Говорили долго и о разном. И Марика опять (хоть на этот раз и была совершенно трезва) сама не заметила, как выболтала психологу все. Включая скрытые причины развода с Германом и свою тягу к сексуальным играм, несколько выходившим за рамки традиционных.
— Так ты тематик? — спросила с улыбкой Иви.
— Тематик? Что-то я… — Марика качнула головой. — Ты же раньше травматиком меня называла.
— Даже не знаешь, что такое Тема? — Иви так и произнесла это слово — будто бы оно было с большой буквы. — Тогда просто почитай об этом. Быть может, тебе новое знание окажется полезным, и ты найдешь в Теме то, что неосознанно ищешь в реальной жизни, при этом разумом категорически не приемля.
— Как это?
— Ну, например, бывает так, что человеку хочется получать или причинять боль, быть наказанным, униженным или, напротив, унижать и наказывать. Но при этом он не может допустить такое в реальной жизни. Тогда игра как раз и может стать решением проблемы. Это ни в коем случае не совет тебе лично, не руководство к действию.

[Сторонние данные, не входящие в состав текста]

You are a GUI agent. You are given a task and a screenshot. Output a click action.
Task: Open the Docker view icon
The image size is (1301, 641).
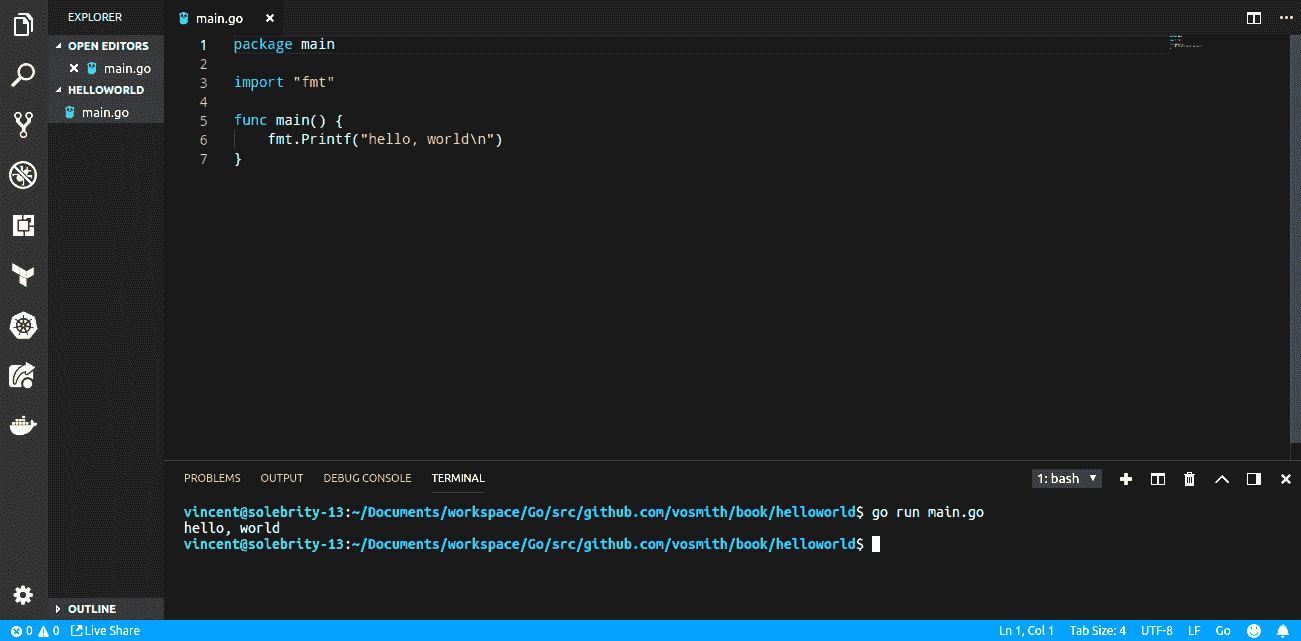(23, 426)
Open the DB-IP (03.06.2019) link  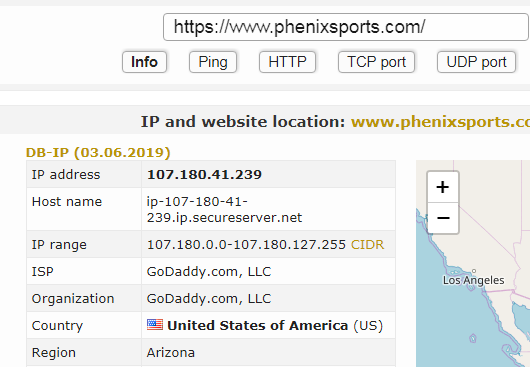98,153
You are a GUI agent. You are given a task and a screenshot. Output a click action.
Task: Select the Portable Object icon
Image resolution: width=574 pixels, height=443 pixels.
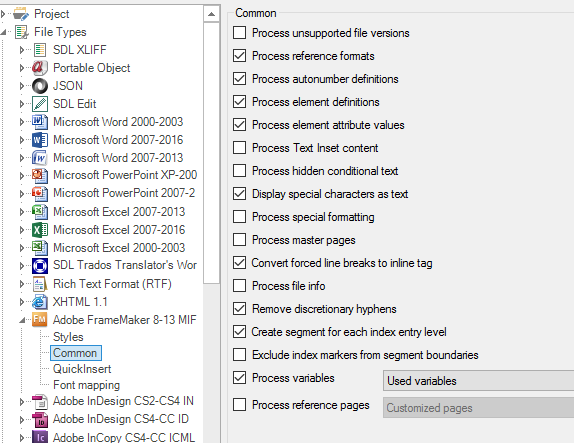tap(40, 68)
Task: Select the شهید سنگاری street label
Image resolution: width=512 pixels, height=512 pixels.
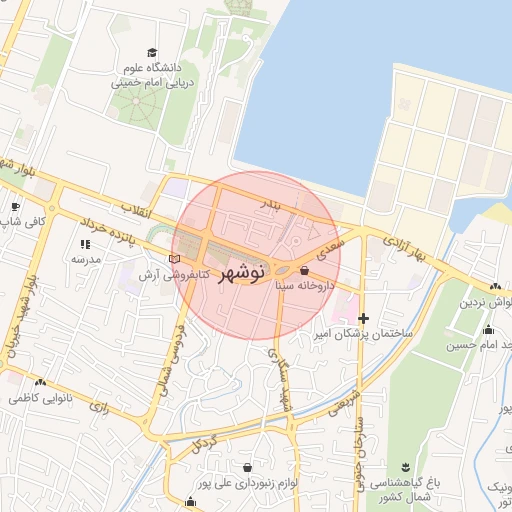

Просто я удивлена, что ты ничего раньше о Теме не знала… Что же до возможных причин возникновения тяги к жестким сексуальным играм уже у тебя, то тут все более или менее понятно. Ребенок, переживший в раннем возрасте насилие, уже став взрослым, вполне может считать такую жизнь даже нормой. Что-то в духе: «Меня били, наказывали ремнем и ничего страшного — вырос нормальным, и все у меня хорошо. Значит, метод действенный. Своих детей я буду воспитывать так же». Человек или волк, росший в семье, где нормой было бытовое насилие уже между родителями, может переносить эту ложную «норму» и на свою собственную семейную жизнь, — так или иначе, в том или ином виде искать в ней ту же жесткость, и рожденный ею накал страстей. Похоже?